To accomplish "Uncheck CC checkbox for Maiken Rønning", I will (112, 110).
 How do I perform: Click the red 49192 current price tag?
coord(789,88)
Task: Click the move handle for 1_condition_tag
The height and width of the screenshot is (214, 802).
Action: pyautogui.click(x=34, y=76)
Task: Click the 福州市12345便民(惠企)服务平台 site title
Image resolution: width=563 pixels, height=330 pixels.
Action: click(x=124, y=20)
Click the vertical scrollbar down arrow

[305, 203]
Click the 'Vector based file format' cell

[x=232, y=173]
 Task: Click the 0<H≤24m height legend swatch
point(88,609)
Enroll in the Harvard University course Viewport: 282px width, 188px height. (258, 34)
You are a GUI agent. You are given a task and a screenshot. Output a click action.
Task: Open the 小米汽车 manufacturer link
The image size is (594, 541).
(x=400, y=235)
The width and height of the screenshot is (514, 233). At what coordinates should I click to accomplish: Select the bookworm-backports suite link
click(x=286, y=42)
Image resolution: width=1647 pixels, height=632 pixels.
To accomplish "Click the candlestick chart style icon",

----

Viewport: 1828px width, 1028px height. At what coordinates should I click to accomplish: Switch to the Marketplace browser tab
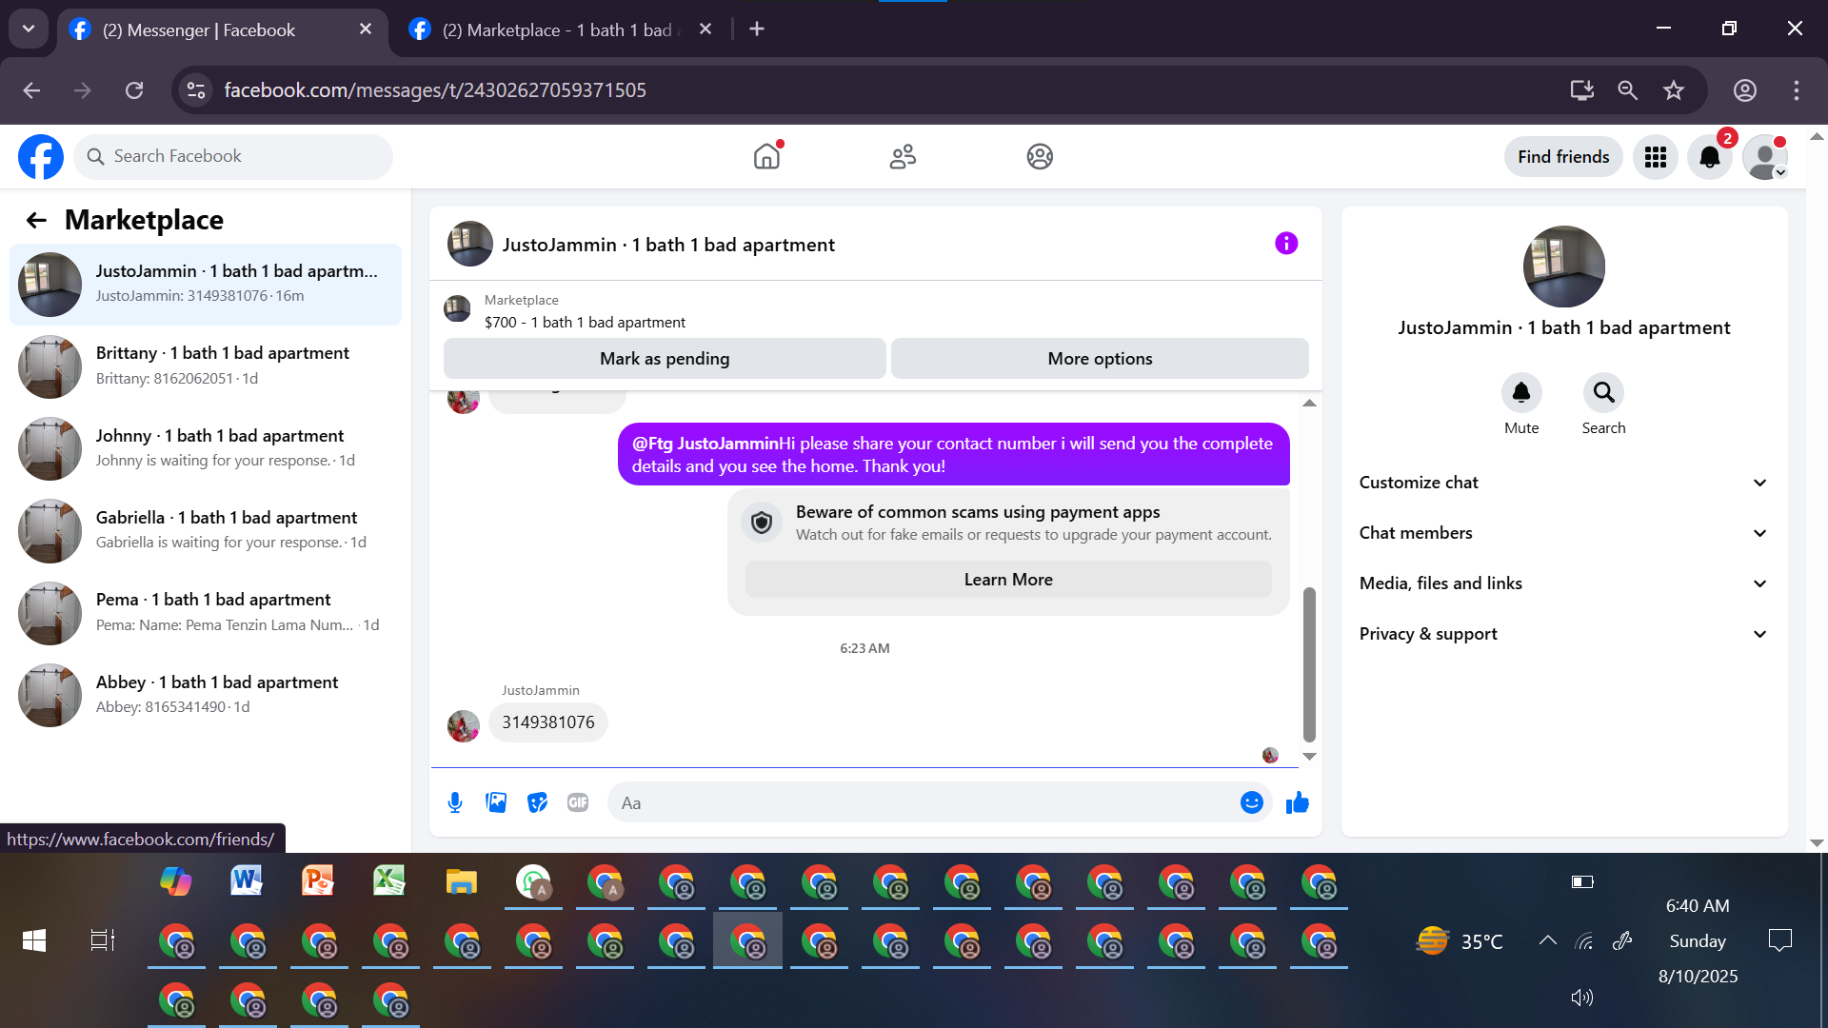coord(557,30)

----

Given problem
Copy the records above verbatim, from the line with "Click the vertical scrollbar down arrow" up to and including the line with "Enroll in the".

Exercise output
Click the vertical scrollbar down arrow

[305, 203]
Click the 'Vector based file format' cell

[x=232, y=173]
 Task: Click the 0<H≤24m height legend swatch
point(88,609)
Enroll in the Harvard University course Viewport: 282px width, 188px height. (258, 34)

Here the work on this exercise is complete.